**TEXTE FOURNI**.
«Les joueurs sont inquiets». Si la Premier League espère avancer lundi en vue d'un redémarrage de la saison en juin, l'idée est très loin de faire l'unanimité chez les footballeurs, partagés entre crainte face au coronavirus et volonté de rejouer.
Tout le monde reconnaît l'impact financier désastreux d'un abandon de la saison, mais les dirigeants de la Premier League se sont engagés à consulter les joueurs alors que l'assemblée générale prévue lundi pourrait être décisive. L'un des footballeurs les plus virulents contre le scénario d'une reprise de la compétition a été l'attaquant et capitaine de Watford, Troy Deeney.
«Je ne parle même pas de football pour le moment. Je parle de la santé de ma famille», a-t-il écrit sur Instagram. «Je ne vais pas mettre ma famille en danger. Qu'est ce qu'ils vont faire, me prendre de l'argent? J'ai déjà été fauché par le passé, ça ne me dérange pas», a-t-il poursuivi.

**QUESTIONS SUR LE CONTENU**.
1. Affichez le passage du texte fourni qui commence par «Tout le monde» et se poursuit jusqu'à «Watford, Troy Deeney.».
2. Répondez à ces questions d'après le texte fourni :
(a) De quel club Troy Deeney est-il l'attaquant et le capitaine ?
(b) Sur quel réseau social a-t-il écrit ?
(c) Quel jour l'assemblée générale est-elle prévue ?
3. Pour chaque affirmation, indiquez si elle concorde avec le texte fourni, et citez les mots qui le montrent :
(a) Les footballeurs sont unanimes en faveur d'un redémarrage de la saison en juin.
(b) Les dirigeants de la Premier League se sont engagés à consulter les joueurs.
(c) Troy Deeney affirme n'avoir jamais manqué d'argent.

**DONNÉES ENREGISTRÉES**.
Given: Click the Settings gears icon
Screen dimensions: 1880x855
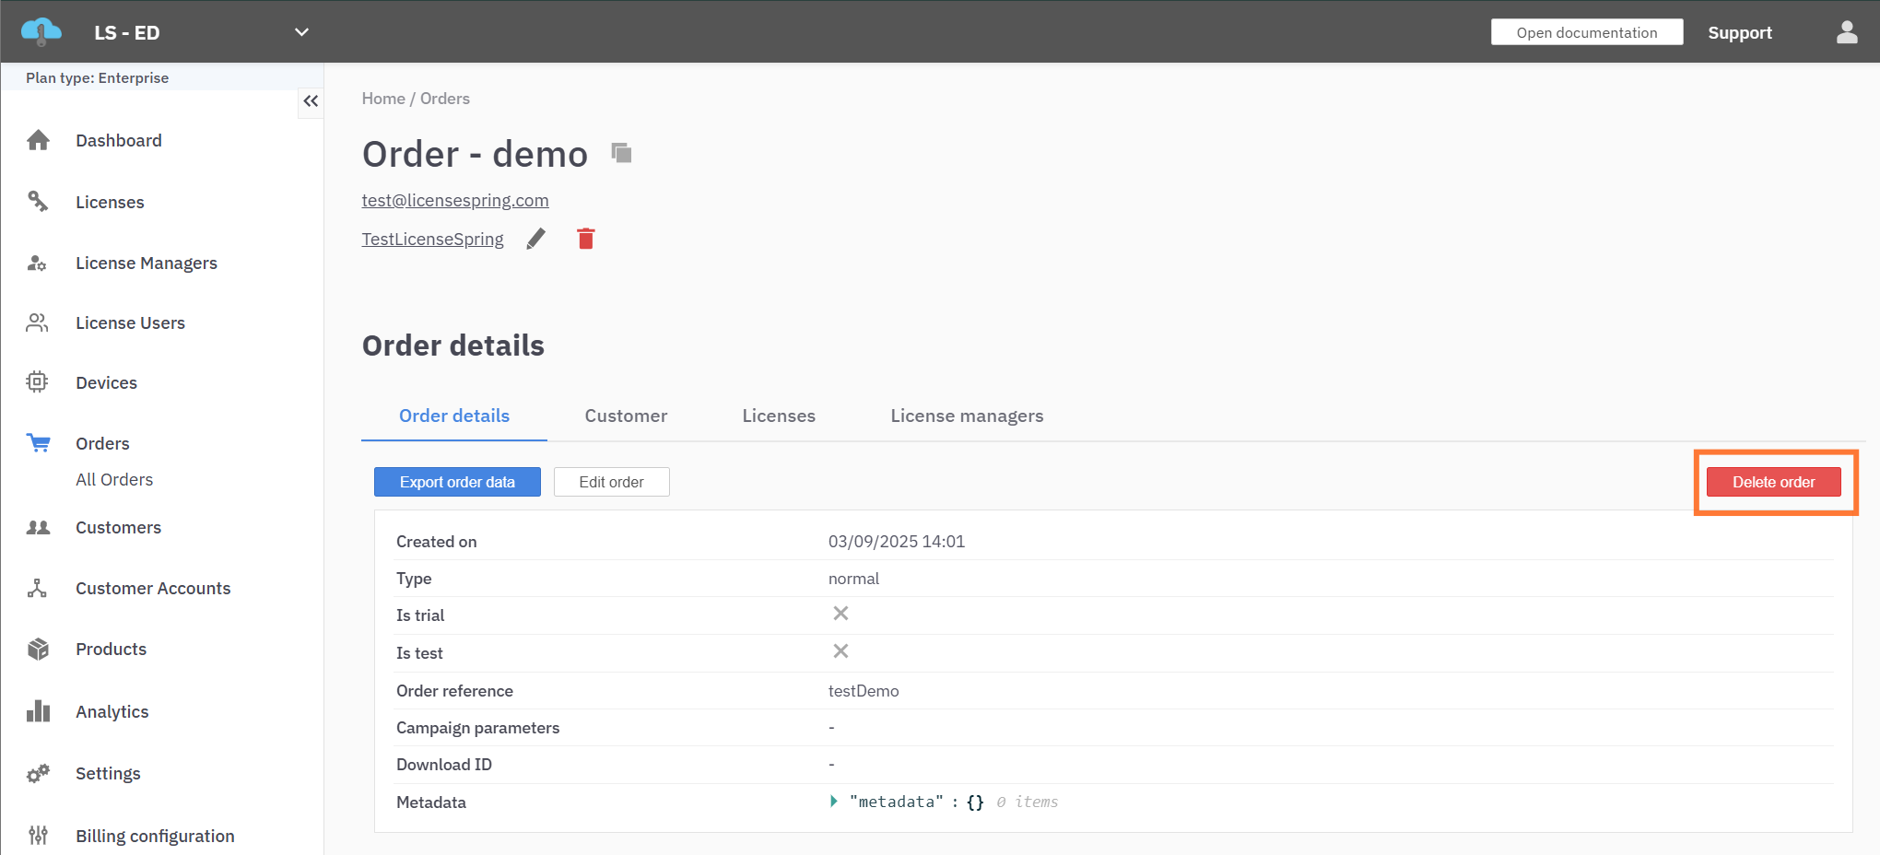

**CORRIGÉ DE L'EXERCICE**.
1.
Tout le monde reconnaît l'impact financier désastreux d'un abandon de la saison, mais les dirigeants de la Premier League se sont engagés à consulter les joueurs alors que l'assemblée générale prévue lundi pourrait être décisive. L'un des footballeurs les plus virulents contre le scénario d'une reprise de la compétition a été l'attaquant et capitaine de Watford, Troy Deeney.

2.
(a) Watford.
(b) Instagram.
(c) Lundi.

3.
(a) Non : «l'idée est très loin de faire l'unanimité chez les footballeurs».
(b) Oui : «les dirigeants de la Premier League se sont engagés à consulter les joueurs».
(c) Non : «J'ai déjà été fauché par le passé».